Colin Rusch: Okay. And then just with the factory exception testing, any surprises, either positive or negative in terms of what you’re seeing in that first zone of testing?
Ajay Marathe: No particular surprises. We are doing quite well. Actually, we have begun all the FAT work, as we said in the letter, and the video showed all the work going on. No particular surprises. There were a couple of changes, which is what is typically expected during this rigorous acceptance test that had to be made, which were already done on the Zone 2 equipment, which I ended up showing in the video. So no particular surprises. Things are on track.
Operator: Our next question will be from Derek Soderberg of Cantor.
Derek Soderberg: Ajay, I want to start with you.

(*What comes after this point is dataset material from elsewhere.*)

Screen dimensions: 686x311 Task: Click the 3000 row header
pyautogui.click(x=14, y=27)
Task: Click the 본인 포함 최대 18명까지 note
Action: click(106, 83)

In the shareholder letter, it says you guys see a clear path to industry-leading yields as you move to high-volume manufacturing in Malaysia. Curious if we should be thinking about a specific number for yield with that commentary, be it 90%, 95% or what have you? And then just given what you’re seeing in factory acceptance testing, what’s the path look like for Gen 2 as it relates to overall equipment effectiveness?

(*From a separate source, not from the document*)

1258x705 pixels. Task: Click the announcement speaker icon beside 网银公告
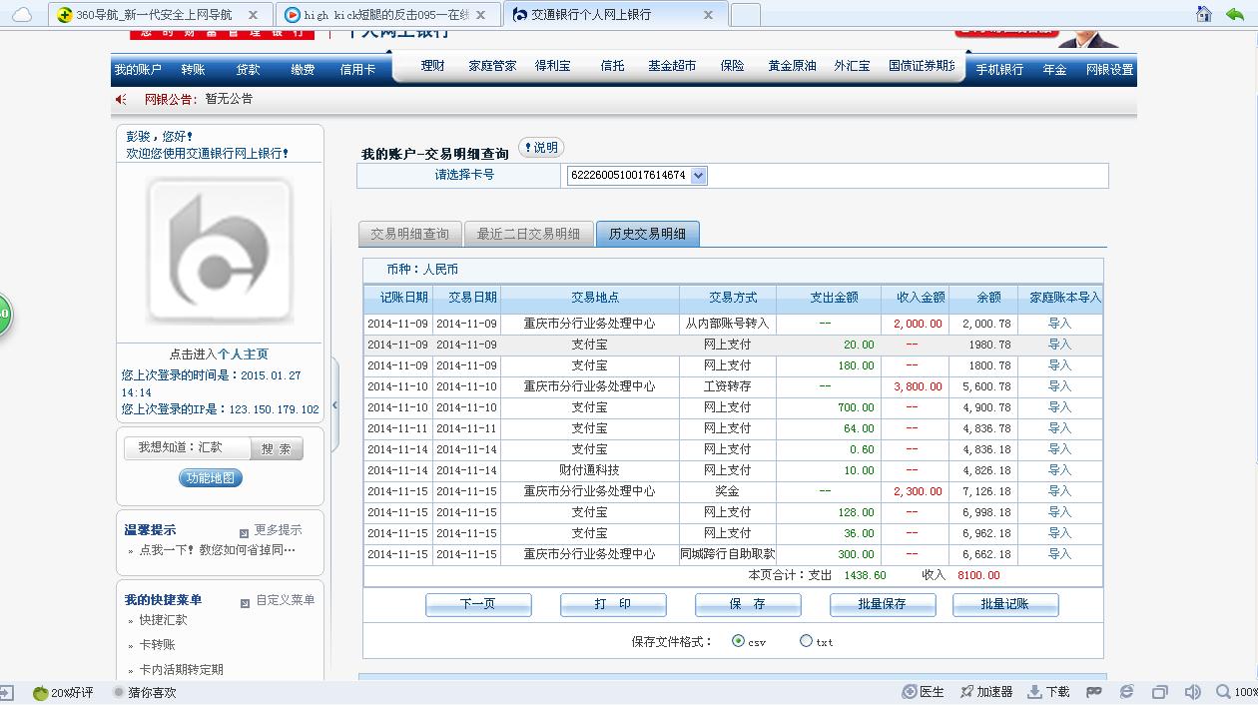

Ajay Marathe: Right. So good questions, and I’ll answer them in two parts. So the first part is our yield learning that we did here in Fab 1. Eight more days and I’ll be here for a year, and the yields have significantly climbed or did climb in Fab 1 and all the learnings of where the yield losses are happening and that type of thing was done very nicely. We are now Gen2, we will start where Gen1 ended. We chose to stop the Gen1 line, as Raj mentioned already. And Gen2 begins there and the ramp begins from there. FAT has very rigorous requirements of CPK, which means process capabilities and achieving the enough distance away from the spec so that the yields are very predictable and manageable. And yes, you can imagine in the high 90s is what we are targeting for the yield for the line to be. But it will take a little bit of time to climb, but the good news is that we are starting where Gen1 ended and climbing from there.
Derek Soderberg: And then as my follow-up, Raj. You’ve sort of said the plan is to optimize the deployment of Gen2 lines to sort of match the time lines with demand. You clearly have a sizable revenue funnel. It seems like Gen2 is on track. Have you determined exactly how many lines you feel is optimal to have during ’24? And if not, what sort of are you waiting for? I know there’s a lot of variables that kind of go into that decision. Just would love to be your thoughts.
Raj Talluri: Yes. I mean, look, the demand is very strong. I mean I mentioned in the previous comments I’ve made that we are working with multiple smartphone OEMs. We’re working with multiple laptop customers and variable customers, and each of them need a cell of slightly different form factor and shape, and our line is capable of producing them. What the variables we’re looking at now are to get the first line up and watch how it goes. And at the same time, we’re also giving samples to all these customers, and they’re in various stages of validating them and putting into the phones and see how it works. And as we learn from them, what that ramp up their phone models and not the ramp of the laptops will be, we will be putting new lines in keeping in mind the lead time that it takes to do that.